**WHAT IS NEEDED:**
Look through the data below for the line with "SİNEMAMUZİK ´RAP OLDU´ (350, 2156)" and the line with "RADYO (328, 2028)", then output those two and all lines in between, exactly as written.

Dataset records
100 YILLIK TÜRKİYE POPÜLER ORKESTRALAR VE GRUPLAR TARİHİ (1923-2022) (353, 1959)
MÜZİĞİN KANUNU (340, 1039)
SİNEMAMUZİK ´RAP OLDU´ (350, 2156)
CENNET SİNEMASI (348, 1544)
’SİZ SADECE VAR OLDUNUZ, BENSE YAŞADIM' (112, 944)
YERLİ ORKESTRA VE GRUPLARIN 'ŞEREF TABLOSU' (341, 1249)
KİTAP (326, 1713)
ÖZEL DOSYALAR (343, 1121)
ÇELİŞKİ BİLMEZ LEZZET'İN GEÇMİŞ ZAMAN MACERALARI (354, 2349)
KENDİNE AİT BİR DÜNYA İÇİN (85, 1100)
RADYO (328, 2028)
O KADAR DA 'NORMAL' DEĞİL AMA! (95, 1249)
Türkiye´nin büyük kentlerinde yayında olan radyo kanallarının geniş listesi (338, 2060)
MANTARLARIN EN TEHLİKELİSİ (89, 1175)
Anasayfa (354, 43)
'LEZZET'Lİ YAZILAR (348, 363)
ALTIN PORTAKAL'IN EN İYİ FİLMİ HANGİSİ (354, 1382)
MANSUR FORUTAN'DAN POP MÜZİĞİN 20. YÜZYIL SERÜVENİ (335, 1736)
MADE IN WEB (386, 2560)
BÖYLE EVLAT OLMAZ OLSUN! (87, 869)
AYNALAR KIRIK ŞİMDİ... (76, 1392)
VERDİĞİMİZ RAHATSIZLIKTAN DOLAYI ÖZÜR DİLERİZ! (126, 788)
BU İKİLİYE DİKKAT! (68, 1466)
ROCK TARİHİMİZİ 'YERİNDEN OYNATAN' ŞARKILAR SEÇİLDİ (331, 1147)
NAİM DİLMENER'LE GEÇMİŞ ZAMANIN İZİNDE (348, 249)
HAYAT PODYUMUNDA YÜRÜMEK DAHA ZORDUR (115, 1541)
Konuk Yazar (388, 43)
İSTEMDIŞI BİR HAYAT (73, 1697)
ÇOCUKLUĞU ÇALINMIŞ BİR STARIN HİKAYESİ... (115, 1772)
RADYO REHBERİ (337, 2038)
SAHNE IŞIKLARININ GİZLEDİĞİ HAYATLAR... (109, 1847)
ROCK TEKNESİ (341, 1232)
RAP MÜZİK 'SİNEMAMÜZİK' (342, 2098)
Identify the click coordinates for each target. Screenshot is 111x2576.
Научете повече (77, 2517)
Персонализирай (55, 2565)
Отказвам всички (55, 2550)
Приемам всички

**EXERCISE OUTPUT:**
SİNEMAMUZİK ´RAP OLDU´ (350, 2156)
CENNET SİNEMASI (348, 1544)
’SİZ SADECE VAR OLDUNUZ, BENSE YAŞADIM' (112, 944)
YERLİ ORKESTRA VE GRUPLARIN 'ŞEREF TABLOSU' (341, 1249)
KİTAP (326, 1713)
ÖZEL DOSYALAR (343, 1121)
ÇELİŞKİ BİLMEZ LEZZET'İN GEÇMİŞ ZAMAN MACERALARI (354, 2349)
KENDİNE AİT BİR DÜNYA İÇİN (85, 1100)
RADYO (328, 2028)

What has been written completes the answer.